= William Molloy (Manitoba politician) =

Canadian politician

William Molloy (October 28, 1877 - April 10, 1917) was a politician in Manitoba, Canada. He served in the Legislative Assembly of Manitoba from 1910 to 1914 as a member of the Liberal Party.

He was born in Arthur, Ontario, the son of John Molloy and Mary Alice Daly, came to Manitoba with his family in 1879 and was educated at the University of Minnesota. At first, Molloy taught school in Manitoba; he later was employed as a land surveyor.

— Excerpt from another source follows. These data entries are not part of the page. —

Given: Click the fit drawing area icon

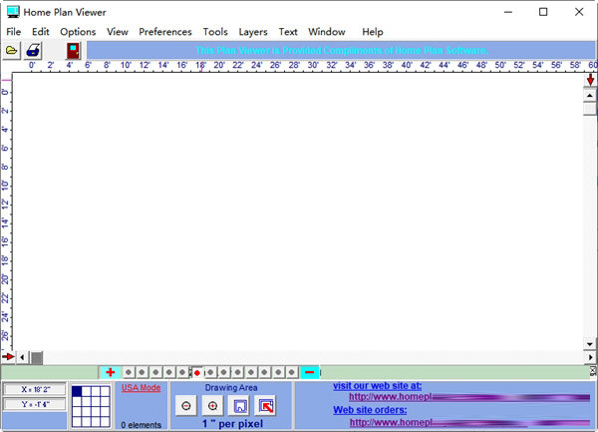Looking at the screenshot, I should 239,406.
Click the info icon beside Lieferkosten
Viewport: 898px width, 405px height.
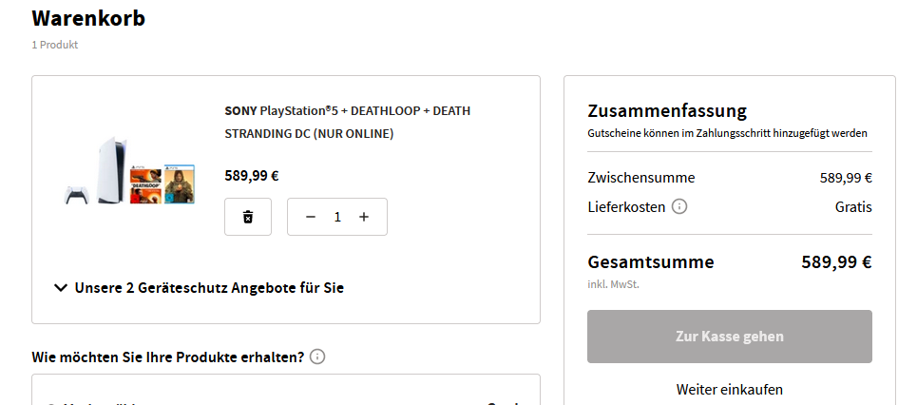679,206
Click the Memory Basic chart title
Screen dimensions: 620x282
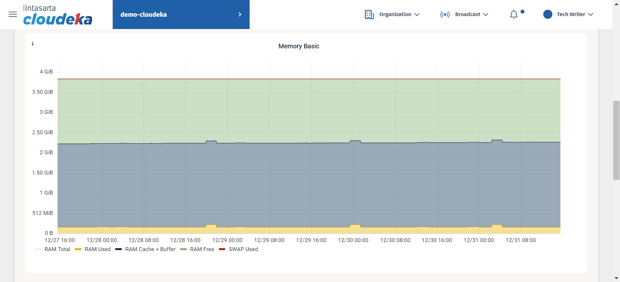[x=299, y=46]
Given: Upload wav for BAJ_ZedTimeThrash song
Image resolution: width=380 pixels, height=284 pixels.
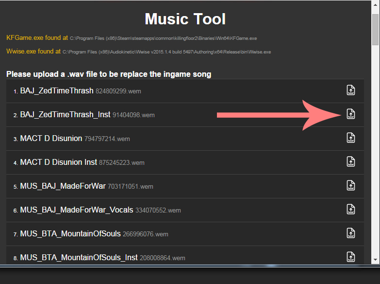Looking at the screenshot, I should pos(351,90).
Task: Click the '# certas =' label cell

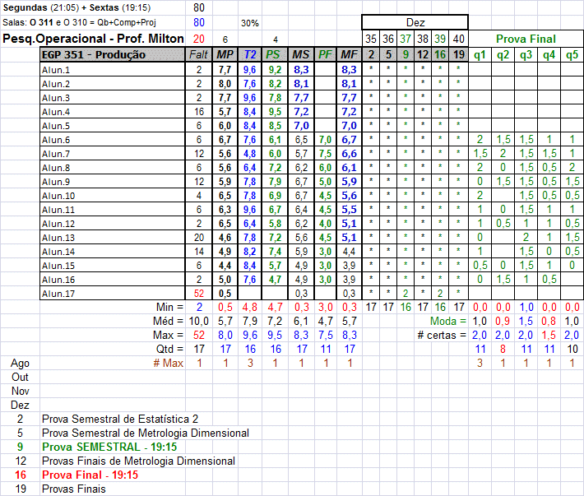Action: coord(442,334)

Molloy was elected to the Manitoba legislature in the 1910 provincial election, defeating Conservative incumbent Jean-Baptiste Lauzon by seven votes in the rural constituency of La Verendrye. The Conservatives won the election, and Molloy served in the legislature as a member of the opposition. He was defeated in the 1914 election, losing to Conservative Jacques Parent by 262 votes in the Morris constituency.

Molloy attempted to return to the legislature in the 1915 election, but lost to Parent by 57 votes.

His brother John was a member of the Canadian House of Commons and his brother Thomas served in the Manitoba assembly.

Molloy served in the Canadian Expeditionary Force as a lieutenant during World War I. He died while serving overseas with the 1st Canadian Mounted Rifles (Saskatchewan) and was buried in France.